SUPPLIED PASSAGE »
=====

Science gives us evidence - not instruction

“A scientific paper won’t tell the government what to do,” she says. “And it won’t tell you personally what you should do. It is information you have to integrate. And that is why all of this is so hard for the government, for schools, for parents, for teachers. Science gives us evidence [not instruction].

“Science is not a ‘one and done’. There is no definitive experiment that will show you everything. It is always a step and a process.


Listen to the podcast below or click here


“[And] science at all levels has to rely on a model. It has to control as many variables as we can to try and get some form of insight. Particularly in the life sciences, now we are trying to move towards real-world outcomes, but those are hard to measure as people will not always behave how you want them to do.

“We have to accept that every model and every system has its flaws, but we have to be honest about what they are and what the next experiment you would need to do is to find out more.”

Coronavirus: Is the message clear? 

This links to a second challenge: translation. Yes, a study may find that when humans are told to wear face masks in a certain way, at certain times, transmission of the virus goes down. But what does that look like in reality? As Arney says above, do people actually behave in those ways?

The job of that “real world” analysis falls to behavioural scientists, and Arney says we have to take their work as seriously as the lab experiments.

=====

EXTRACTED INFORMATION »

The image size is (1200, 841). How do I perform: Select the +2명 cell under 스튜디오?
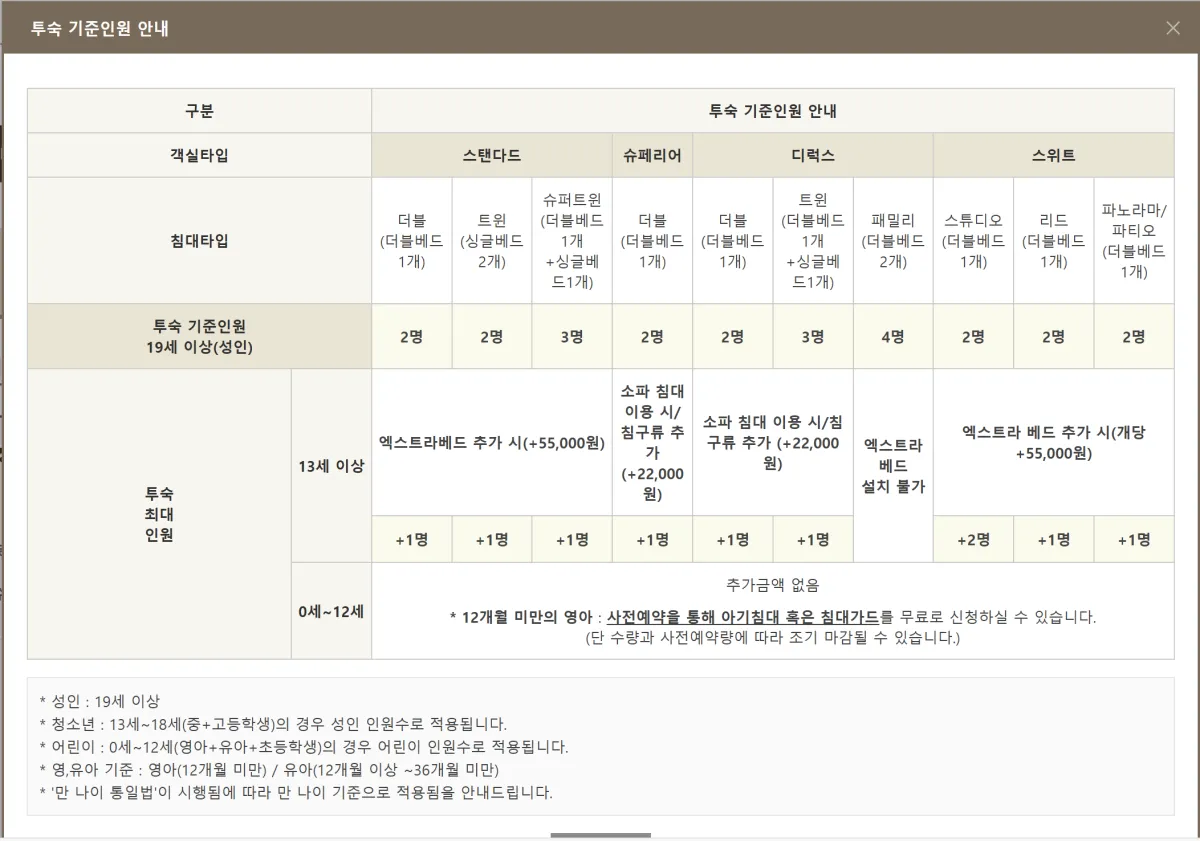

=====

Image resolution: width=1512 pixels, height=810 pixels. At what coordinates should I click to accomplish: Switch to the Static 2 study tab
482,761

=====

TASKS TO CARRY OUT »
• a. Transcribe the portion of the passage on science and evidence that opens with the words containing "Science gives us evidence - not" and closes with "evidence [not instruction].".
• b. Using the passage on science and evidence above, mark each statement yes or no and quote the words that decide it: (i) A scientific paper will tell the government what to do. (ii) There is no definitive experiment that will show everything. (iii) The job of "real world" analysis falls to laboratory chemists.

RESPONSE LIST »
• a.
Science gives us evidence - not instruction

“A scientific paper won’t tell the government what to do,” she says. “And it won’t tell you personally what you should do. It is information you have to integrate. And that is why all of this is so hard for the government, for schools, for parents, for teachers. Science gives us evidence [not instruction].

• b.
(i) No: "A scientific paper won’t tell the government what to do"
(ii) Yes: "There is no definitive experiment that will show you everything."
(iii) No: "The job of that “real world” analysis falls to behavioural scientists"